▸ WHAT YOU HAVE TO DO: Express the material from the line containing "Describe the element at coordinates (201, 24)" through the end of the material as a JSON list of strings, one string per line, omitting blank lines. Leave the pictures out of the answer.

Dataset entries:
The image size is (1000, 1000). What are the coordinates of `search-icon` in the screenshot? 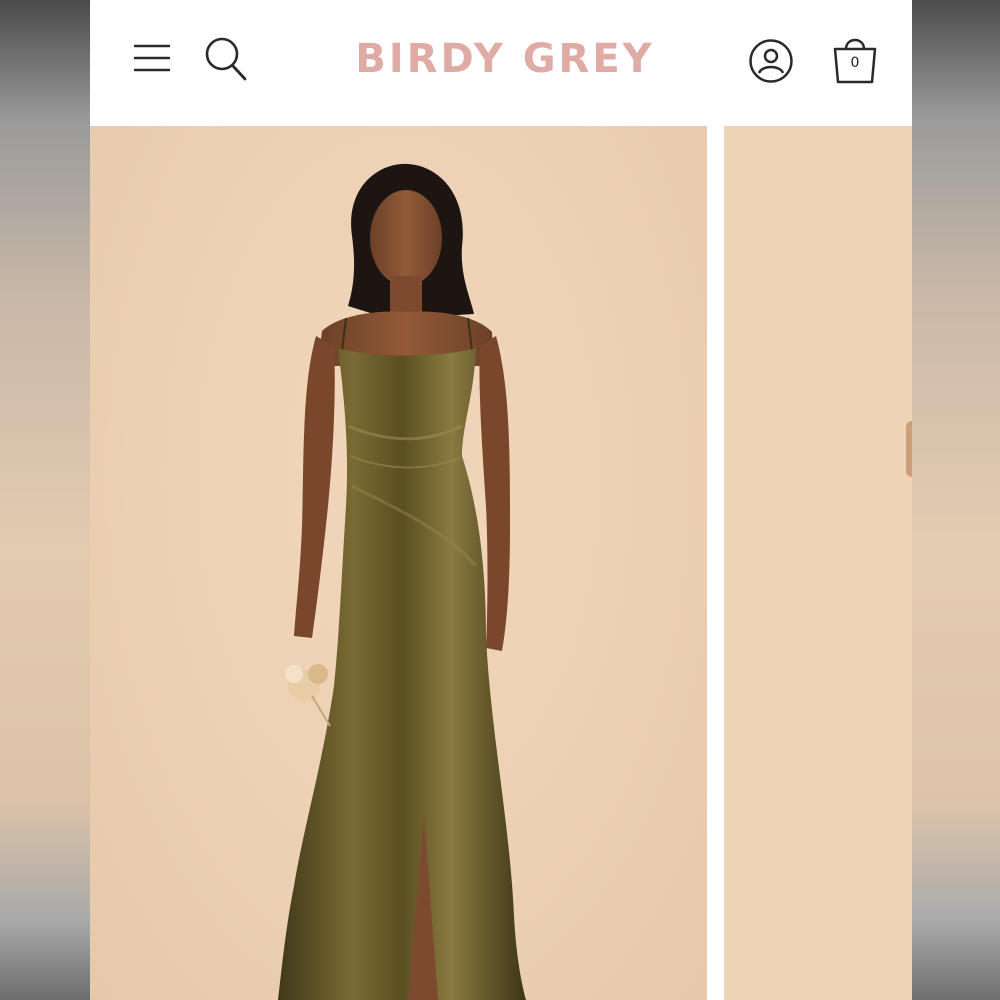 It's located at (226, 59).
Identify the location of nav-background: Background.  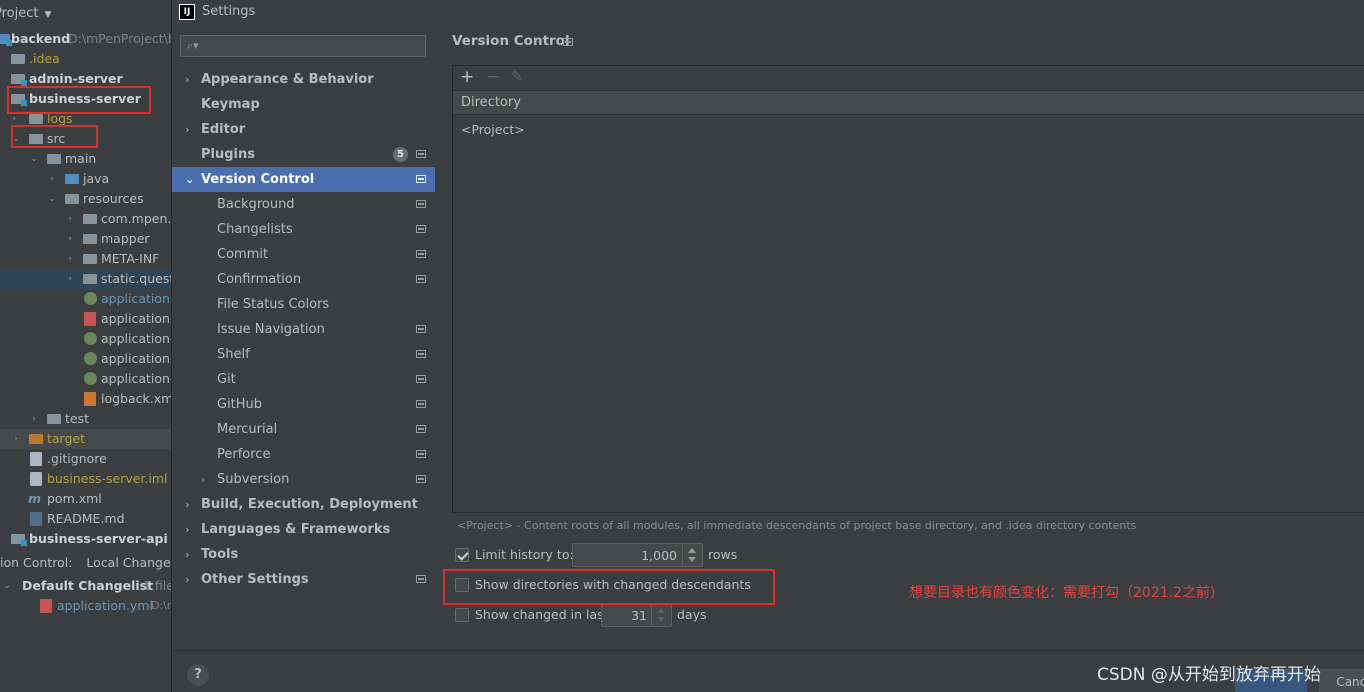
(304, 204).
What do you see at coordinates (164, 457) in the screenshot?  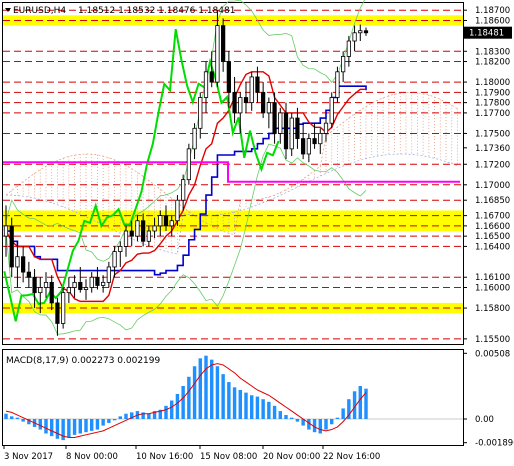 I see `date-tick-label: 10 Nov 16:00` at bounding box center [164, 457].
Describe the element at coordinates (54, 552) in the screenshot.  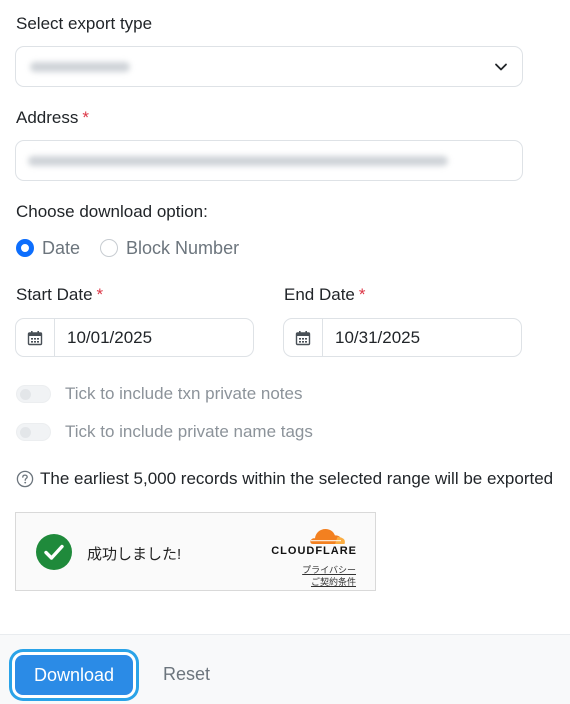
I see `success-check-icon` at that location.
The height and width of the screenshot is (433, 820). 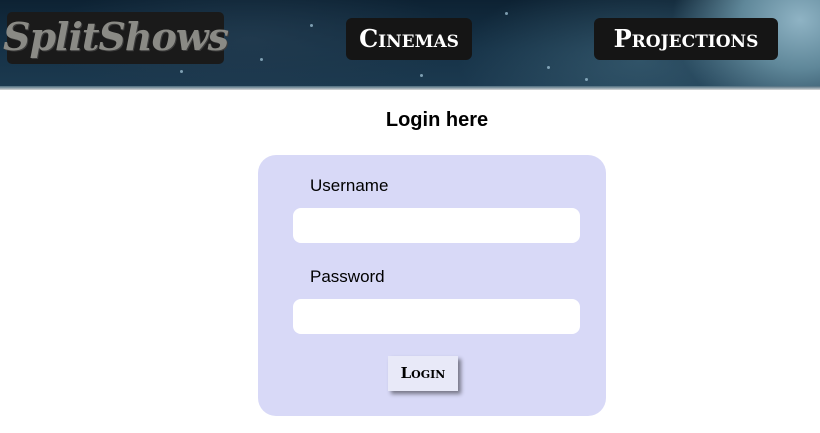 I want to click on username-input, so click(x=436, y=226).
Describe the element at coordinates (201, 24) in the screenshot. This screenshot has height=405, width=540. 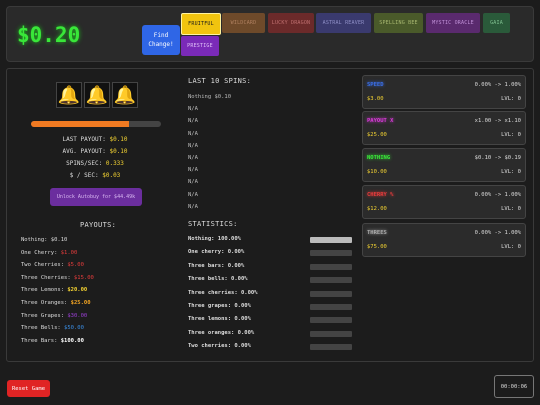
I see `tab-fruitful: FRUITFUL` at that location.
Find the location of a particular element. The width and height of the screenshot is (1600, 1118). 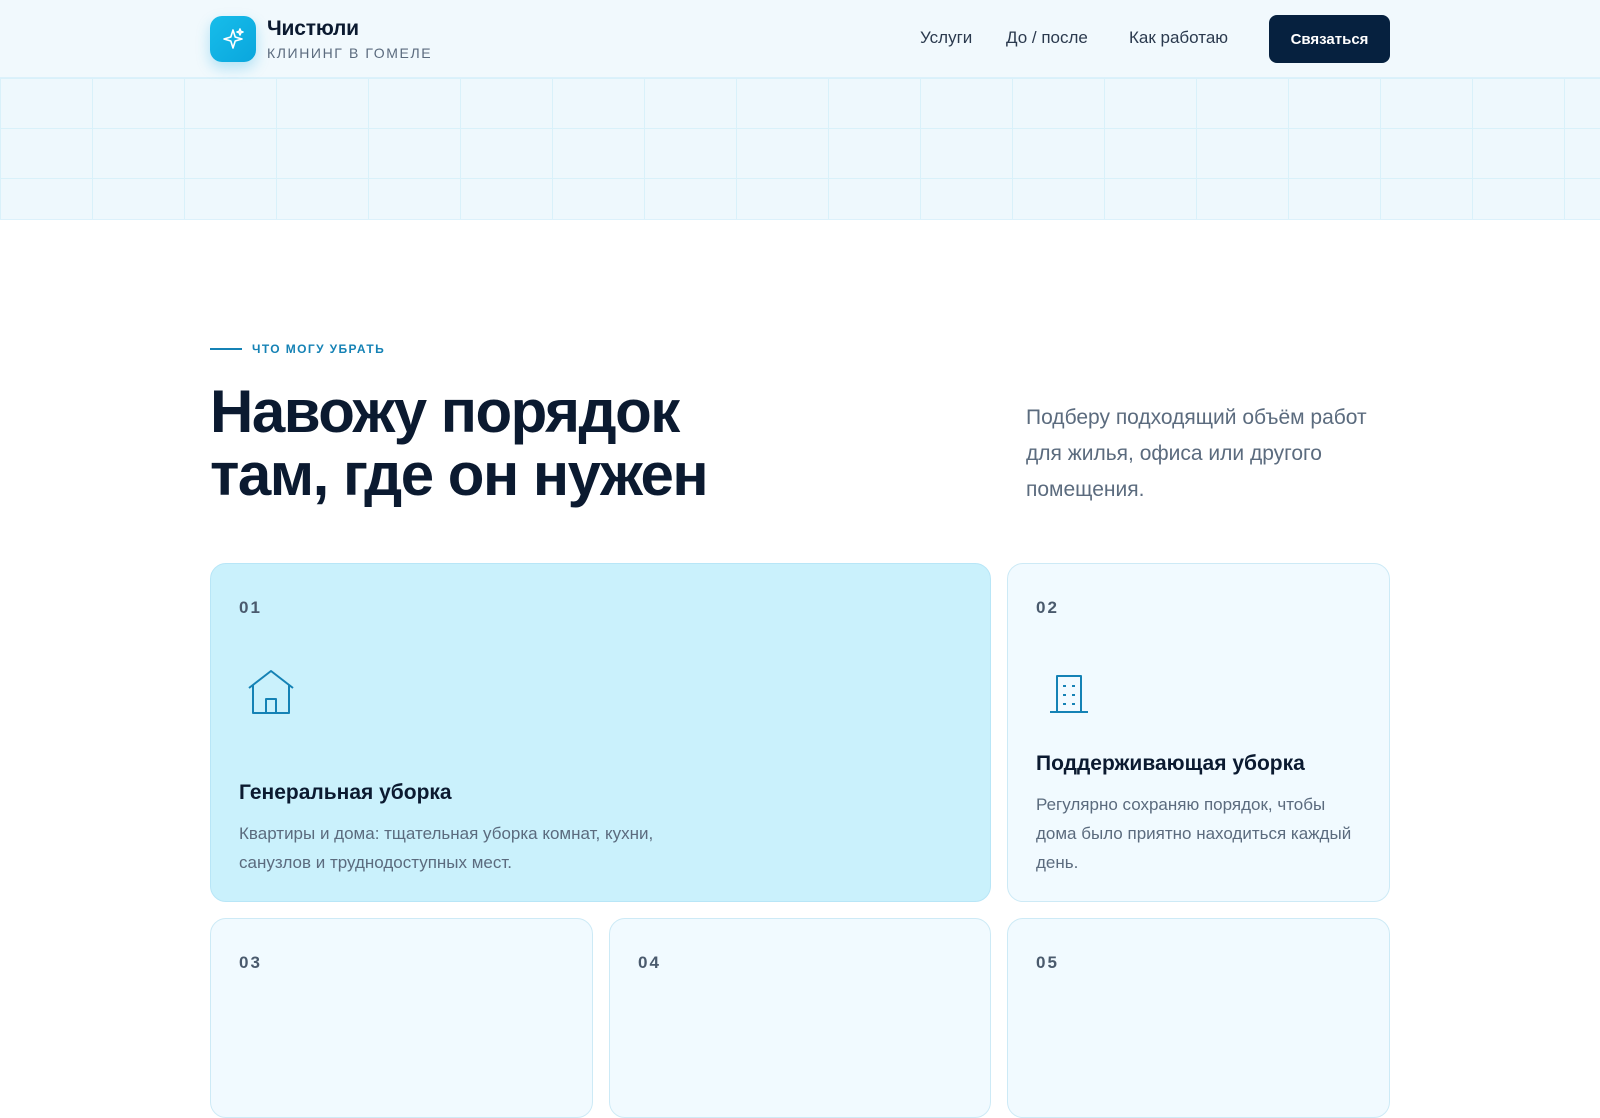

logo is located at coordinates (233, 39).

▸ WRITTEN SOLUTION:
[
  "Describe the element at coordinates (201, 24) in the screenshot. This screenshot has height=405, width=540. ",
  "I see `tab-fruitful: FRUITFUL` at that location.",
  "Find the location of a particular element. The width and height of the screenshot is (1600, 1118). ",
  "logo is located at coordinates (233, 39)."
]